-- Input for this task follows --
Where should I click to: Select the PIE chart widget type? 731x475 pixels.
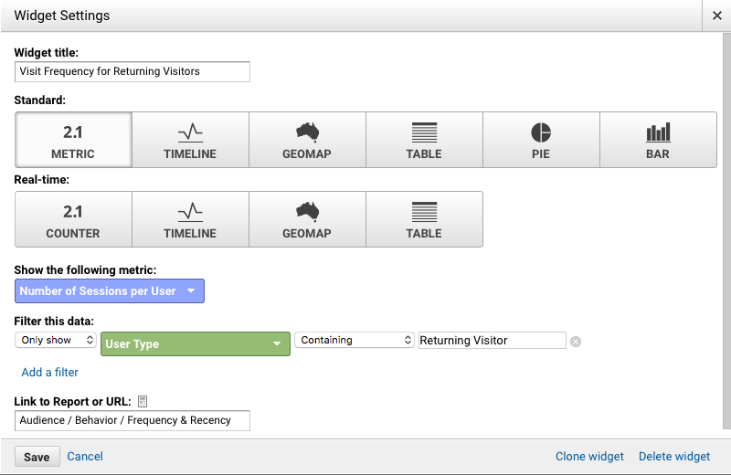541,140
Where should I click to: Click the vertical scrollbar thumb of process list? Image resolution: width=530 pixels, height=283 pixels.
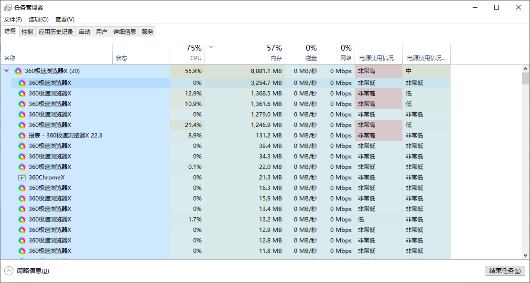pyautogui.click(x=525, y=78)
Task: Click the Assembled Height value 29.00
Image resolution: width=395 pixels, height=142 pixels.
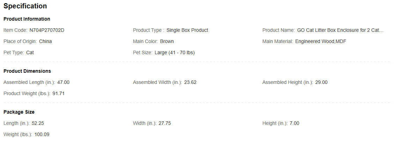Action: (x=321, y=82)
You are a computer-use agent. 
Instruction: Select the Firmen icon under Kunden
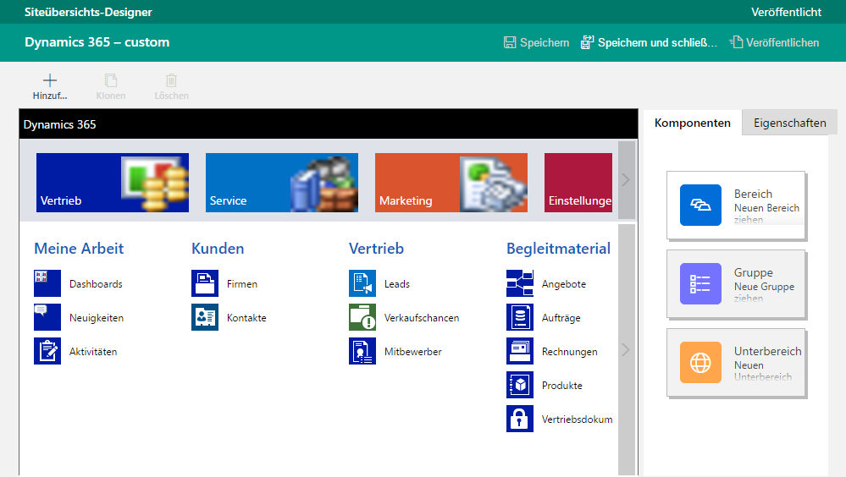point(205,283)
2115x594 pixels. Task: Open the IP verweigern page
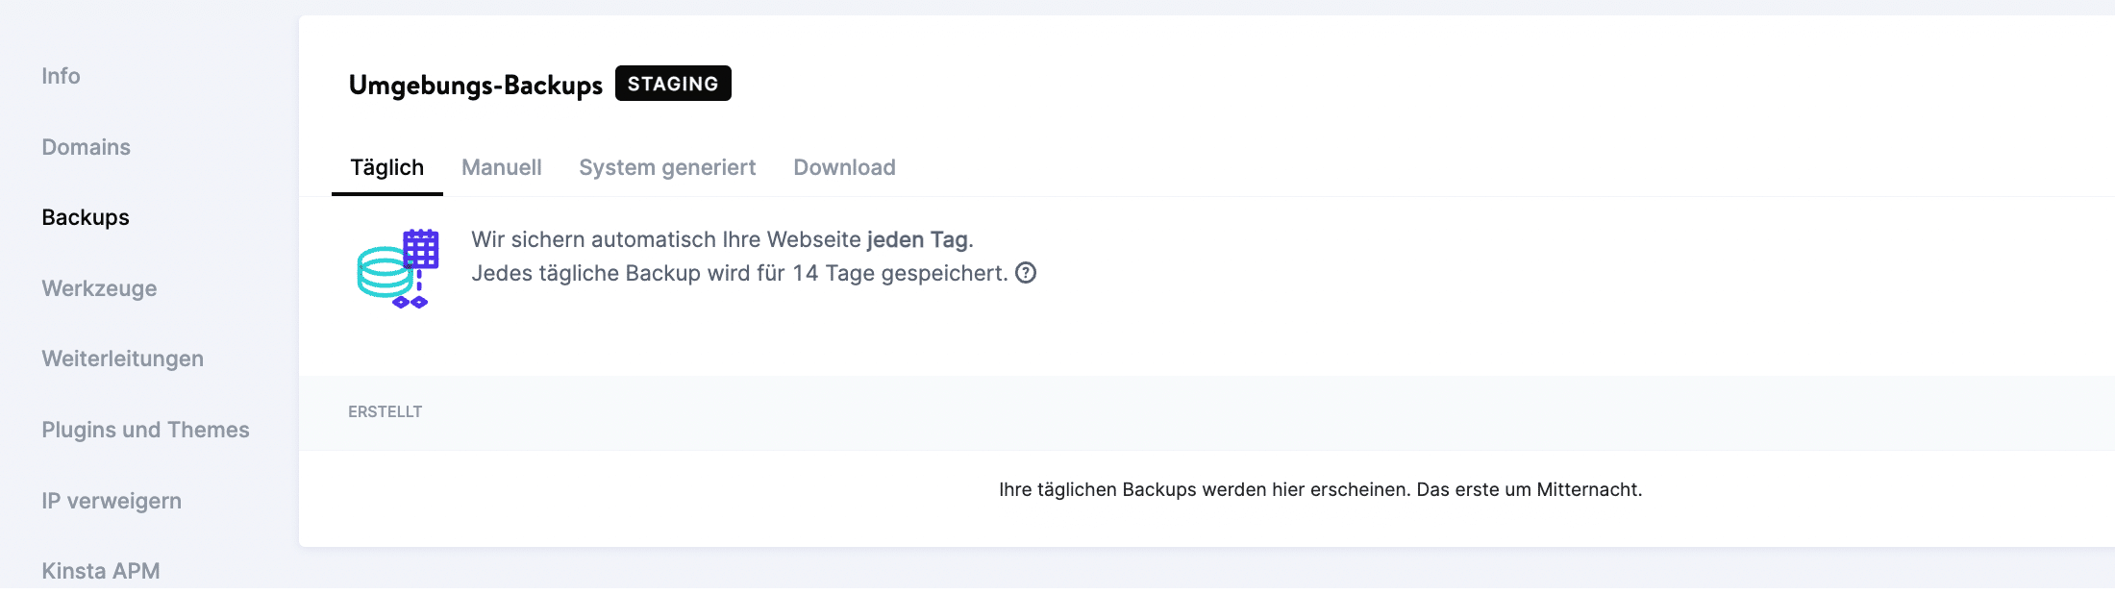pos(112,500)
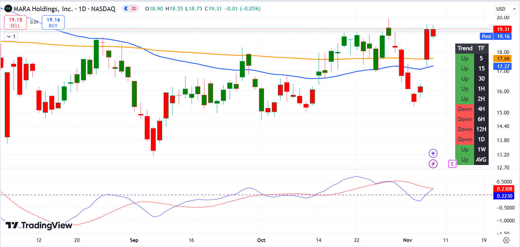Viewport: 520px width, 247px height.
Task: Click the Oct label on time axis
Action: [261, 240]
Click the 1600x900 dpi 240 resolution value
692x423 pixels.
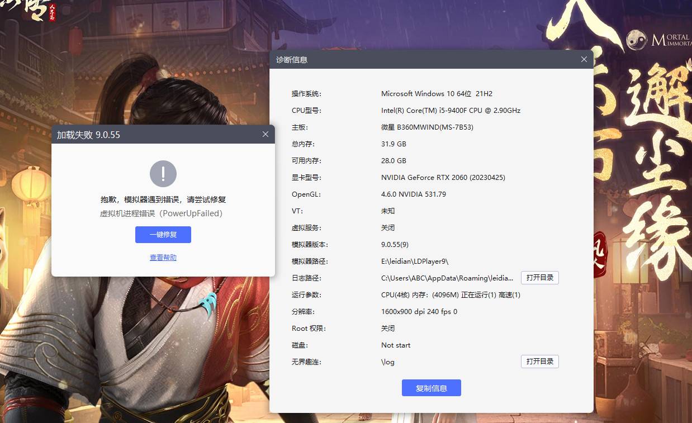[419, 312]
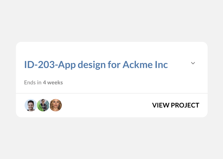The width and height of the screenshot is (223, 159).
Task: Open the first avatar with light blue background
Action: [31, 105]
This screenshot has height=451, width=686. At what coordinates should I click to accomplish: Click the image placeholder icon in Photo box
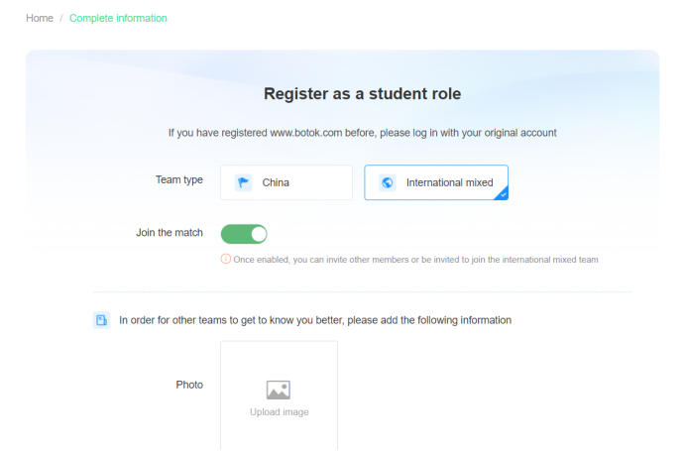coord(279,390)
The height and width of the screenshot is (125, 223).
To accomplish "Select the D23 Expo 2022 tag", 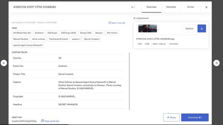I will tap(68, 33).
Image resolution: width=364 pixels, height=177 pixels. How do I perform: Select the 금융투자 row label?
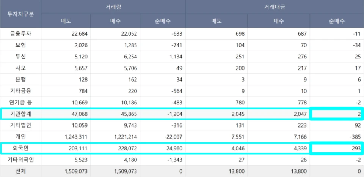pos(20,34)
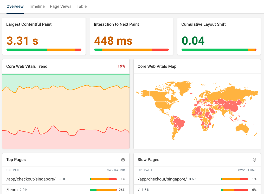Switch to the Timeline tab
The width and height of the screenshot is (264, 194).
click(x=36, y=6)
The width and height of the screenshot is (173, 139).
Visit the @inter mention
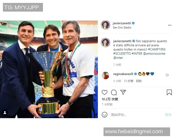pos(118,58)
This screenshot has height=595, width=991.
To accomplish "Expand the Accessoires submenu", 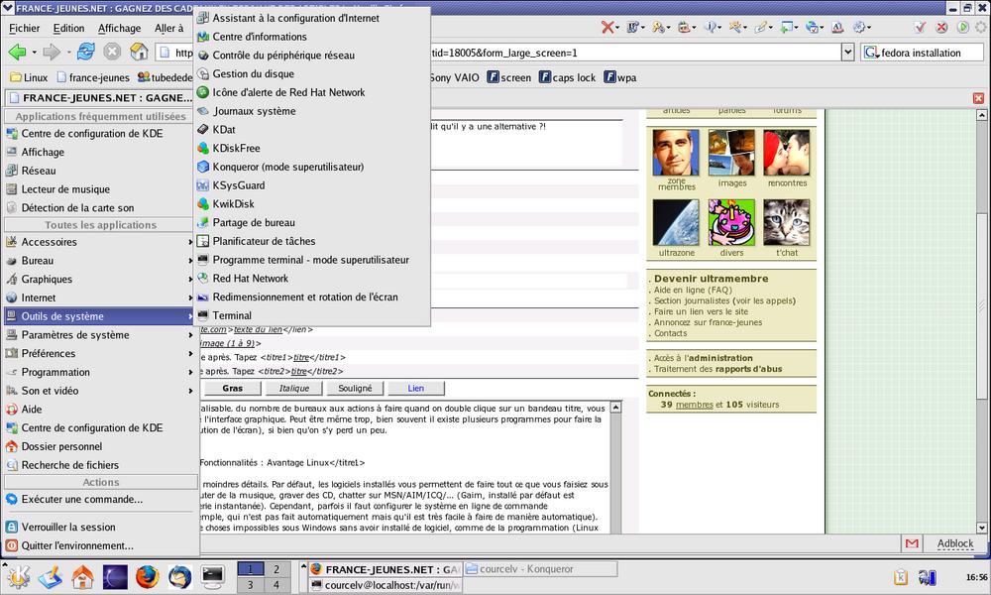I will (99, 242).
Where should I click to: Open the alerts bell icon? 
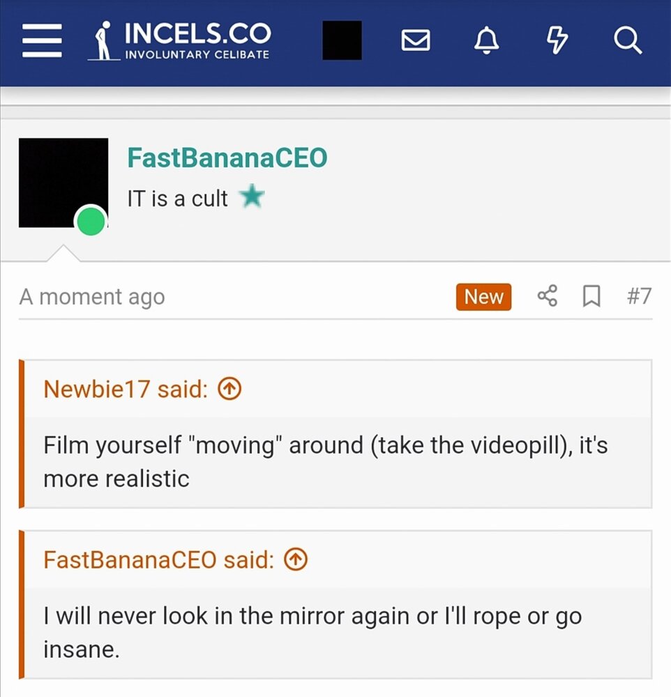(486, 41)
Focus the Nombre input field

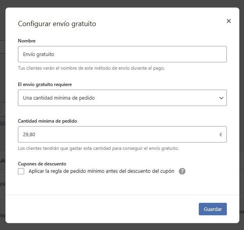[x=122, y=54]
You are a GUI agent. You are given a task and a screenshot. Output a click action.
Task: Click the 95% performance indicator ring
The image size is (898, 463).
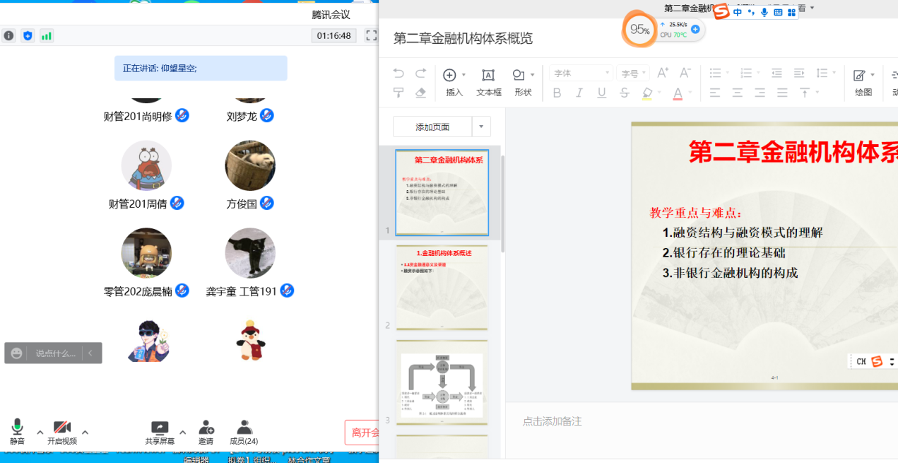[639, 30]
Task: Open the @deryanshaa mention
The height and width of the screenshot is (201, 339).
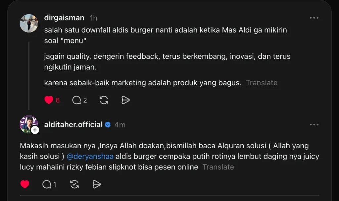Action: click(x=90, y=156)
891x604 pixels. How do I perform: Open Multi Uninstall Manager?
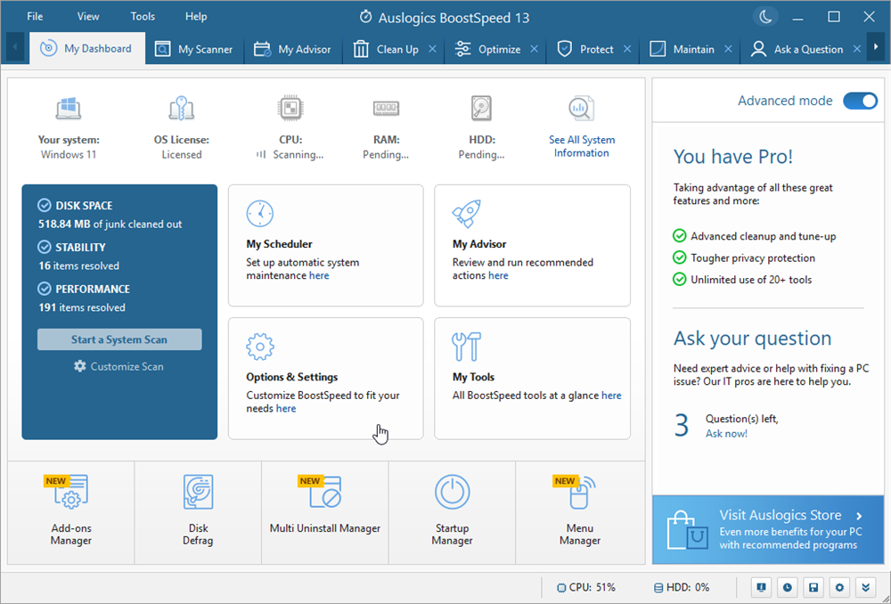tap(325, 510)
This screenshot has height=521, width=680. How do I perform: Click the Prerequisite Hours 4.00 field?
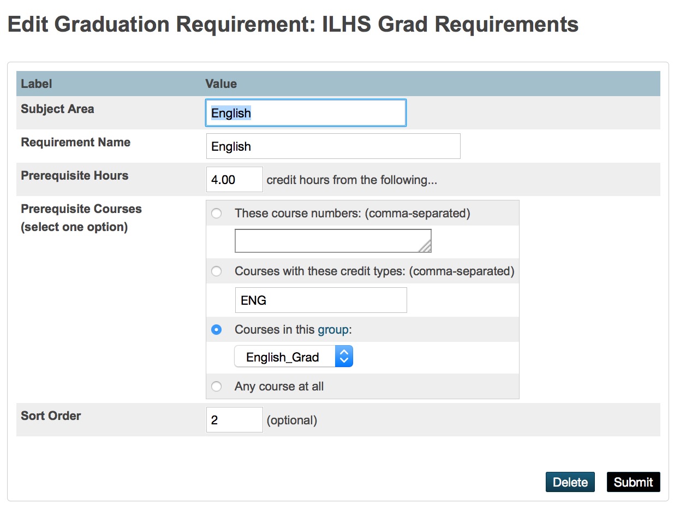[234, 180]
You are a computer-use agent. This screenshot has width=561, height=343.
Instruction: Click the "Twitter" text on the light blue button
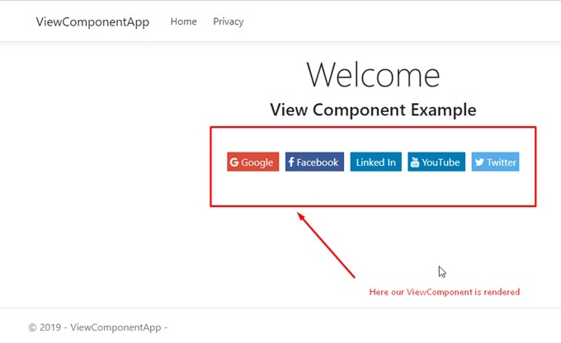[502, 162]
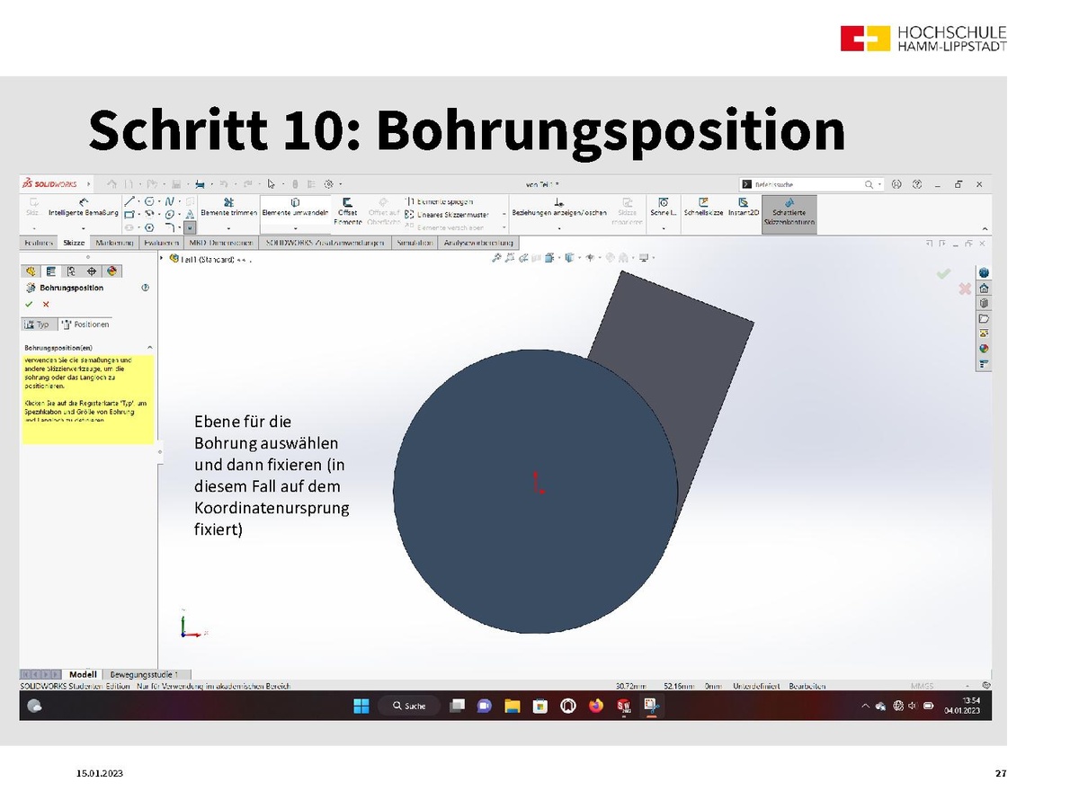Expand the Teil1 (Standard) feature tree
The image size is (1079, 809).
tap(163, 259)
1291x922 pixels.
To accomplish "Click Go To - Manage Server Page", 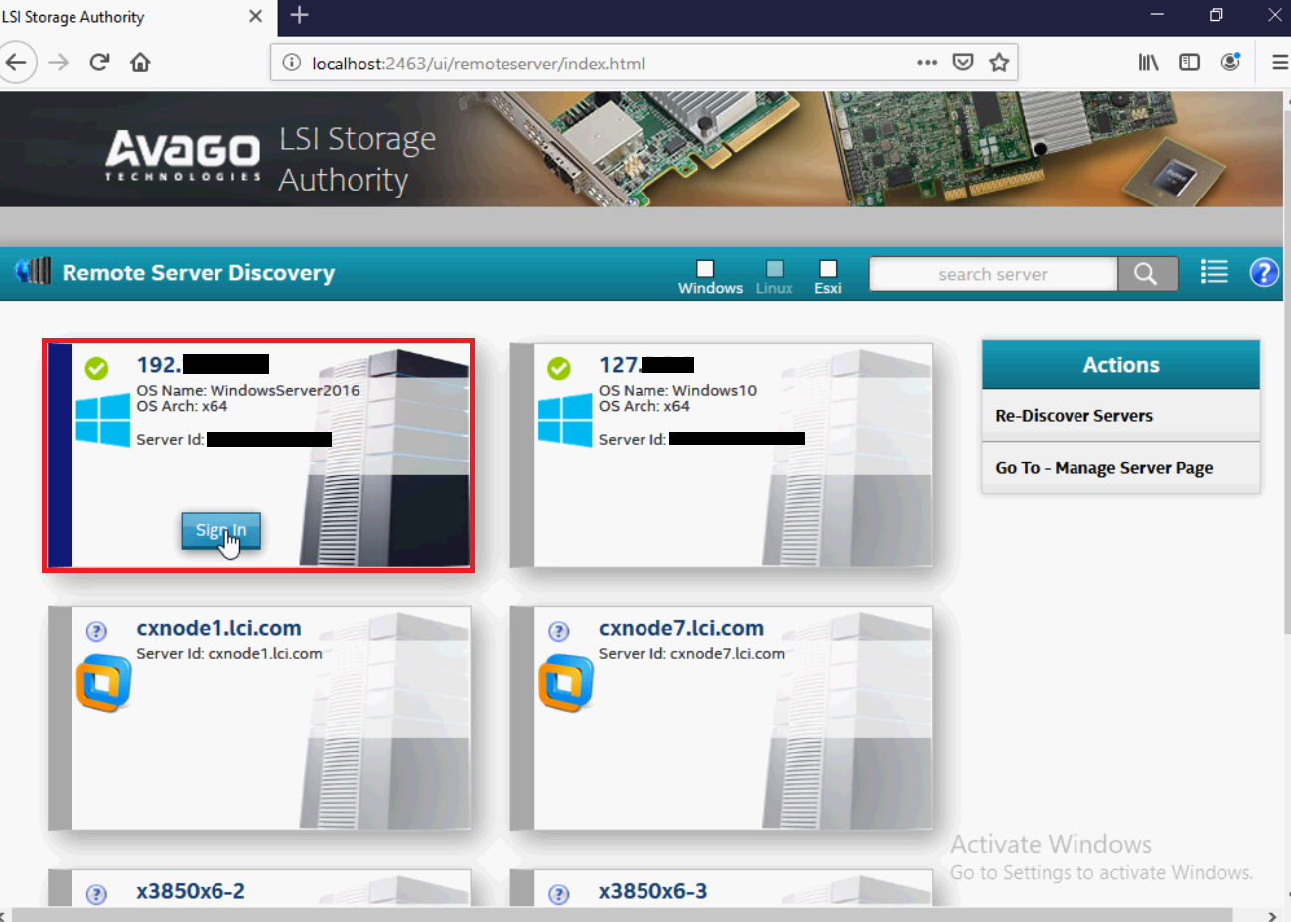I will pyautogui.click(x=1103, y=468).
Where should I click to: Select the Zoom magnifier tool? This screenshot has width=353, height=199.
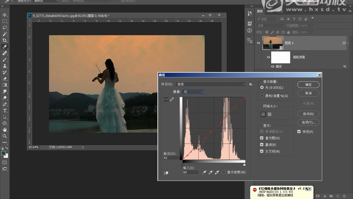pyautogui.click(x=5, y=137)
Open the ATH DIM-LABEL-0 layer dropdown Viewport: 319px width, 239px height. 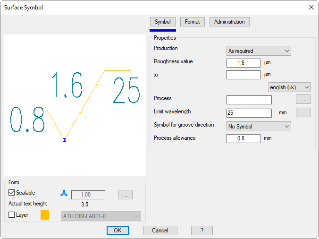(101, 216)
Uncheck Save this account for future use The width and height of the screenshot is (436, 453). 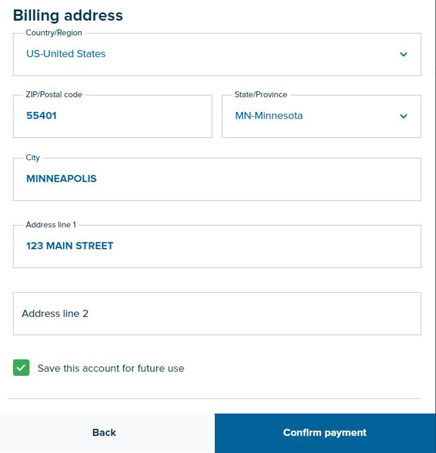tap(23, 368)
-- Input for this task concluded --
▶ Directions for this task:
Take every line from the data that includes the word "value".

▶ Exercise solution:
Task: Click the Assembled Height value 29.00
Click the 1600x900 dpi 240 resolution value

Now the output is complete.